*INSTRUCTIONS FOR THE TASK*
Lay out the lines between the one holding "at (286, 20)." and the one holding "I want to click on baud-rate-value: 19200, so", inclusive, as a Markdown table with columns n and Line, numbering each row and omitting blank lines.
↓↓↓
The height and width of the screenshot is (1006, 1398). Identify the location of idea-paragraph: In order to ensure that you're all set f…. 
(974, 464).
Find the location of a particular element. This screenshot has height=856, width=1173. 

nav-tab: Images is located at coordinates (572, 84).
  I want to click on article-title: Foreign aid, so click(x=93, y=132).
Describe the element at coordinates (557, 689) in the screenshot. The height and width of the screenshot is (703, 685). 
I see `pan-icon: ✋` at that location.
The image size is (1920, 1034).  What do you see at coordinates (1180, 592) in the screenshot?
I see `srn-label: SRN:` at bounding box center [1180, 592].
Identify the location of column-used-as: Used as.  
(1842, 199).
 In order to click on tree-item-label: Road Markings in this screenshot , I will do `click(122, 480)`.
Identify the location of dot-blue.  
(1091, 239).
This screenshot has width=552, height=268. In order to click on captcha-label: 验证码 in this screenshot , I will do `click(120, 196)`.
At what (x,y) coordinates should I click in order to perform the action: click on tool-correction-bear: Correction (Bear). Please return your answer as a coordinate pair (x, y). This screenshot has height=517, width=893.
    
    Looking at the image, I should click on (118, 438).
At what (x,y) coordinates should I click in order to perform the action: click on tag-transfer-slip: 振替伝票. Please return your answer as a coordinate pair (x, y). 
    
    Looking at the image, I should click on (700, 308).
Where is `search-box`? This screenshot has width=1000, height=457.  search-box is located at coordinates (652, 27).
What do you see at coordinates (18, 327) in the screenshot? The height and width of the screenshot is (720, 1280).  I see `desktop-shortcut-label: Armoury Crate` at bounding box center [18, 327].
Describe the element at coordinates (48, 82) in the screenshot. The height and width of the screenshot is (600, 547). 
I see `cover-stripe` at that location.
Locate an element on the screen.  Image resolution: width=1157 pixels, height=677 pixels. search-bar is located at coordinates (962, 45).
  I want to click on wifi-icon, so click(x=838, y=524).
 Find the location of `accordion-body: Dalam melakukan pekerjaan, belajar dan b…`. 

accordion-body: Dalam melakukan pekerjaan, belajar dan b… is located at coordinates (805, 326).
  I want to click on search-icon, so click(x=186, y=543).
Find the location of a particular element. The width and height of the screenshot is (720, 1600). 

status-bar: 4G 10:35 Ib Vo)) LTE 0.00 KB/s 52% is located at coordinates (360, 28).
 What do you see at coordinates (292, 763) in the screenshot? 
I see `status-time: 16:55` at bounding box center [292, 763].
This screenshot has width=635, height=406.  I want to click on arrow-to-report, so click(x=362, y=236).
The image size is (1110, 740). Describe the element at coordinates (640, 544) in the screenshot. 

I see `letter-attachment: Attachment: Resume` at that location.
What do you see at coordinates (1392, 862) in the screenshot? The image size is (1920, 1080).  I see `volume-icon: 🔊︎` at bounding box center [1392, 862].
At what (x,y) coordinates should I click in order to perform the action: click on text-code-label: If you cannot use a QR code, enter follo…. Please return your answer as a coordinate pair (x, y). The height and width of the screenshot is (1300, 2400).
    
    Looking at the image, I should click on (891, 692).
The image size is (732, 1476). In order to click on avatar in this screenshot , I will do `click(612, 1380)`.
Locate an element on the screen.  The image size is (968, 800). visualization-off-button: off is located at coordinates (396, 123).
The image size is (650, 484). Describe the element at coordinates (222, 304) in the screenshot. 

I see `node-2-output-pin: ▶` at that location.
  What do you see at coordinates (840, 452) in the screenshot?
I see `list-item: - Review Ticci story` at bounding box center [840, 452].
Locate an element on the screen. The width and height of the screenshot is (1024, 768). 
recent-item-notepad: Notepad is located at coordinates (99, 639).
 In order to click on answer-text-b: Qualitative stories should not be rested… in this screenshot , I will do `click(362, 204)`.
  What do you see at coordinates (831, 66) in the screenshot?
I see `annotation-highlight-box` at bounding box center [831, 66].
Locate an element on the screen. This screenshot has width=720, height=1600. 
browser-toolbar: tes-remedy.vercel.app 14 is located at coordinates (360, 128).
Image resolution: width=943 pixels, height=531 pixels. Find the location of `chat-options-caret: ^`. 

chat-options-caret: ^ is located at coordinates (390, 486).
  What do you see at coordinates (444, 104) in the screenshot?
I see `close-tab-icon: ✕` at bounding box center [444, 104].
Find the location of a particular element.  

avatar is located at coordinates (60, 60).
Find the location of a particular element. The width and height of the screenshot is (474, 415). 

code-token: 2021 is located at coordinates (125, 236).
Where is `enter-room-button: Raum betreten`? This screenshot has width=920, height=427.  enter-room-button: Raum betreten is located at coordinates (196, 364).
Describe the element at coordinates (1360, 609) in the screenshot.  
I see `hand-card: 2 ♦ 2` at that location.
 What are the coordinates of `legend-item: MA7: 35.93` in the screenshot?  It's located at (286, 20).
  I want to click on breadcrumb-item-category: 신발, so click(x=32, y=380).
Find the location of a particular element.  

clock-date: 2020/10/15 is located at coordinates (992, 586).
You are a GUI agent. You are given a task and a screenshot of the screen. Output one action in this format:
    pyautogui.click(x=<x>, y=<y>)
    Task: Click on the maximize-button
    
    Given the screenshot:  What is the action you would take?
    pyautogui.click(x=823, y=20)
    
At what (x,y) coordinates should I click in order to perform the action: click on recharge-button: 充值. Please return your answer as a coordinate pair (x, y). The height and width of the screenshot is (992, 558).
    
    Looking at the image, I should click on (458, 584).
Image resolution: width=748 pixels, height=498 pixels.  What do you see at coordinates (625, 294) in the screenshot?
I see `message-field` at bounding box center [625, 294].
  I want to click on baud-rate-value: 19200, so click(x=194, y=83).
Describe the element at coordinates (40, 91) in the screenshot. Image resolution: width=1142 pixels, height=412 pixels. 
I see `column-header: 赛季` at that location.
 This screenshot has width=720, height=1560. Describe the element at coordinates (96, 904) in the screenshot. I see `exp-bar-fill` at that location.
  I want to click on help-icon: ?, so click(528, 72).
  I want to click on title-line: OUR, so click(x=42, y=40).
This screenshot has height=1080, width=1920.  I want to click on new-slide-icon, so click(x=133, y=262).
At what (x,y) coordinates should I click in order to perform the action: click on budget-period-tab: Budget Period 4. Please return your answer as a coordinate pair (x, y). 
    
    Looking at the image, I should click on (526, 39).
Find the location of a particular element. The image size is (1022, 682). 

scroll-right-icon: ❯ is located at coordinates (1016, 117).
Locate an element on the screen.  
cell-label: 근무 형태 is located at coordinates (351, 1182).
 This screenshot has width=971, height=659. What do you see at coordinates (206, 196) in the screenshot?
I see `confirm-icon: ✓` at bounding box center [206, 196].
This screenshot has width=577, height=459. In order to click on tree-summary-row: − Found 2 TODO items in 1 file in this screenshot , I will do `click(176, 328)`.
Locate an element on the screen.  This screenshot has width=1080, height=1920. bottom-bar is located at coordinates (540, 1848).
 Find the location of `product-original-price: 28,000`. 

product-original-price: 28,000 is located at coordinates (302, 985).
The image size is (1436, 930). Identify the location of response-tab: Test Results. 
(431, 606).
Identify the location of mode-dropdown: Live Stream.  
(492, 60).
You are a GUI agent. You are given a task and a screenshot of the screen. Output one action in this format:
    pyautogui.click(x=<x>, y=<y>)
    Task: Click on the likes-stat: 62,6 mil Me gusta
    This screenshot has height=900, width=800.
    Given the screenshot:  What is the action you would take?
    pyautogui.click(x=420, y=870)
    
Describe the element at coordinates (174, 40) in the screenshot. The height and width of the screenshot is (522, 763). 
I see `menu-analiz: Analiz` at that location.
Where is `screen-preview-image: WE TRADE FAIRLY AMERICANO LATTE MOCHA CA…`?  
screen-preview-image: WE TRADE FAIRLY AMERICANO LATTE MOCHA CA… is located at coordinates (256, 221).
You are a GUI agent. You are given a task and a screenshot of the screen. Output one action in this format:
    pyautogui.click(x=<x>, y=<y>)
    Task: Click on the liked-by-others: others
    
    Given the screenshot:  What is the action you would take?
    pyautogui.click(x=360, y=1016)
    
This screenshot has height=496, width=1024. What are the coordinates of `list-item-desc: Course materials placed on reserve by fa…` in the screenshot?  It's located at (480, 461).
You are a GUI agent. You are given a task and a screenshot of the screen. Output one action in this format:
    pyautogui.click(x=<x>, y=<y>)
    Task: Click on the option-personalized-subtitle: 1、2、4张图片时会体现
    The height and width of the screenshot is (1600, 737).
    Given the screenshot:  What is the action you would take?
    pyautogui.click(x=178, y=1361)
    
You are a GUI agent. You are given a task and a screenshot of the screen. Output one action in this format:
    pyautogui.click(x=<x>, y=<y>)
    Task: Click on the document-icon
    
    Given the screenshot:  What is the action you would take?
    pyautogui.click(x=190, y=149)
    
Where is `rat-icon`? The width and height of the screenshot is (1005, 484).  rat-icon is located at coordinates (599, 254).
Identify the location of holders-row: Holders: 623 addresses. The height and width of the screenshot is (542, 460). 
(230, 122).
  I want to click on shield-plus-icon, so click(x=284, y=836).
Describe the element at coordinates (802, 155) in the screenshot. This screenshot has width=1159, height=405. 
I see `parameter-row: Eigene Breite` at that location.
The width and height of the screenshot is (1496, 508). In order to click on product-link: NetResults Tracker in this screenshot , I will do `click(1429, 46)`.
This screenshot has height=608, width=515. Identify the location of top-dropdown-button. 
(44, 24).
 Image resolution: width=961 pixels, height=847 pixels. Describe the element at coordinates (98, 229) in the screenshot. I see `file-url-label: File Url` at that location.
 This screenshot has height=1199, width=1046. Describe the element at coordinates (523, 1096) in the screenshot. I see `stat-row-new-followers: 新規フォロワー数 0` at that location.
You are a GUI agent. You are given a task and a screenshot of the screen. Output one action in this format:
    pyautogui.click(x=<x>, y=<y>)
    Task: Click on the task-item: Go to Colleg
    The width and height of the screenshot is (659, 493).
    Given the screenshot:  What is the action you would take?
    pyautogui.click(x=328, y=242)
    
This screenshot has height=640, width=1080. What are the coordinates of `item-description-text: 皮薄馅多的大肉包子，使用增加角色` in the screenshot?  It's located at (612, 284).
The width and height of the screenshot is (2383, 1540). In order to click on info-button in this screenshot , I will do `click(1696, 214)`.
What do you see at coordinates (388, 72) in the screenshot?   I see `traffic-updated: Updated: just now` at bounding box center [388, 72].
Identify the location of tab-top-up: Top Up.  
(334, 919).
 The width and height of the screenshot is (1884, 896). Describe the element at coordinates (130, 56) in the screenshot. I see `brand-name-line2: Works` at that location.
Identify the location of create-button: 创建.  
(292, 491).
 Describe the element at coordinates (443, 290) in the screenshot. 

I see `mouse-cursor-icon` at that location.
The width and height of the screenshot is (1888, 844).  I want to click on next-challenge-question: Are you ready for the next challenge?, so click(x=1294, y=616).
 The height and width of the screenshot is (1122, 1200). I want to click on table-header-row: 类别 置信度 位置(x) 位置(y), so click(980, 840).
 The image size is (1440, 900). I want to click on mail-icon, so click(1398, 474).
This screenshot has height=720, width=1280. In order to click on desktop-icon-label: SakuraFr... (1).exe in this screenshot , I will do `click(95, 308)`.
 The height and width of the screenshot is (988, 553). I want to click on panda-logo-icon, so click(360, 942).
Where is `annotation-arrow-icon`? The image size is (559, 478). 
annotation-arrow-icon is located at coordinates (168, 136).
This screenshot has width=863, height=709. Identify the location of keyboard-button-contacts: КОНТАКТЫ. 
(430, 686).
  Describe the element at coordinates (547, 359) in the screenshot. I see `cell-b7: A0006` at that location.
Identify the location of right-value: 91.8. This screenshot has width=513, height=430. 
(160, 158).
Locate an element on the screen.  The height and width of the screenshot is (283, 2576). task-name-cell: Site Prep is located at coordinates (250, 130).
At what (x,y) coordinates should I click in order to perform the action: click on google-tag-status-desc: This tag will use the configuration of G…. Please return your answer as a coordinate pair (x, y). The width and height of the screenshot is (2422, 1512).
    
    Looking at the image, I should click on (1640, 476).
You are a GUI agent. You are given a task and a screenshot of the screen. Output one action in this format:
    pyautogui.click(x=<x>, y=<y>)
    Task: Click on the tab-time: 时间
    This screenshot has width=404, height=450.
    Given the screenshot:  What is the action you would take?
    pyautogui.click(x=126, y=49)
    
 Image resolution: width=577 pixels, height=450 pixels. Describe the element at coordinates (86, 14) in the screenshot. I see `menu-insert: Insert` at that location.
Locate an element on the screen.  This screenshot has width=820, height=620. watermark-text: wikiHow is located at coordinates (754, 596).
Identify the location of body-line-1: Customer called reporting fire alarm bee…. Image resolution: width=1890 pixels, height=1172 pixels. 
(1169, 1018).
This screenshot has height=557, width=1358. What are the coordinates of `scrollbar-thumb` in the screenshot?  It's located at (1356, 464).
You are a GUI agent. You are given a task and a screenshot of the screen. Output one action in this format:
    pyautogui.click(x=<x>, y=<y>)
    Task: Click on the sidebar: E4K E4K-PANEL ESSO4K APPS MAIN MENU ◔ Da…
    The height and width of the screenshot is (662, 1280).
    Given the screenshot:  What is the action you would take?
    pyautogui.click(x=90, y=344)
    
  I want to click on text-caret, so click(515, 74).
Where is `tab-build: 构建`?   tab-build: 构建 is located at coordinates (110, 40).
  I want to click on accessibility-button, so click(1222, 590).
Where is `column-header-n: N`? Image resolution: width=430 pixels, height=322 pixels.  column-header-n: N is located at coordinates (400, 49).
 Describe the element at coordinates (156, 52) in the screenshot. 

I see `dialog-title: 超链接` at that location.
↑↑↑
*EXPECTED ANSWER*
| n | Line |
|---|---|
| 1 |  What are the coordinates of `legend-item: MA7: 35.93` in the screenshot?  It's located at (286, 20). |
| 2 |   I want to click on breadcrumb-item-category: 신발, so click(x=32, y=380). |
| 3 | Find the location of a particular element.   |
| 4 | clock-date: 2020/10/15 is located at coordinates (992, 586). |
| 5 | You are a GUI agent. You are given a task and a screenshot of the screen. Output one action in this format: |
| 6 |     pyautogui.click(x=<x>, y=<y>) |
| 7 |     Task: Click on the maximize-button |
| 8 |     Given the screenshot:  What is the action you would take? |
| 9 |     pyautogui.click(x=823, y=20) |
| 10 | At what (x,y) coordinates should I click in order to perform the action: click on recharge-button: 充值. Please return your answer as a coordinate pair (x, y). The height and width of the screenshot is (992, 558). |
| 11 |     Looking at the image, I should click on (458, 584). |
| 12 | Image resolution: width=748 pixels, height=498 pixels.  What do you see at coordinates (625, 294) in the screenshot? |
| 13 | I see `message-field` at bounding box center [625, 294]. |
| 14 |   I want to click on baud-rate-value: 19200, so click(x=194, y=83). |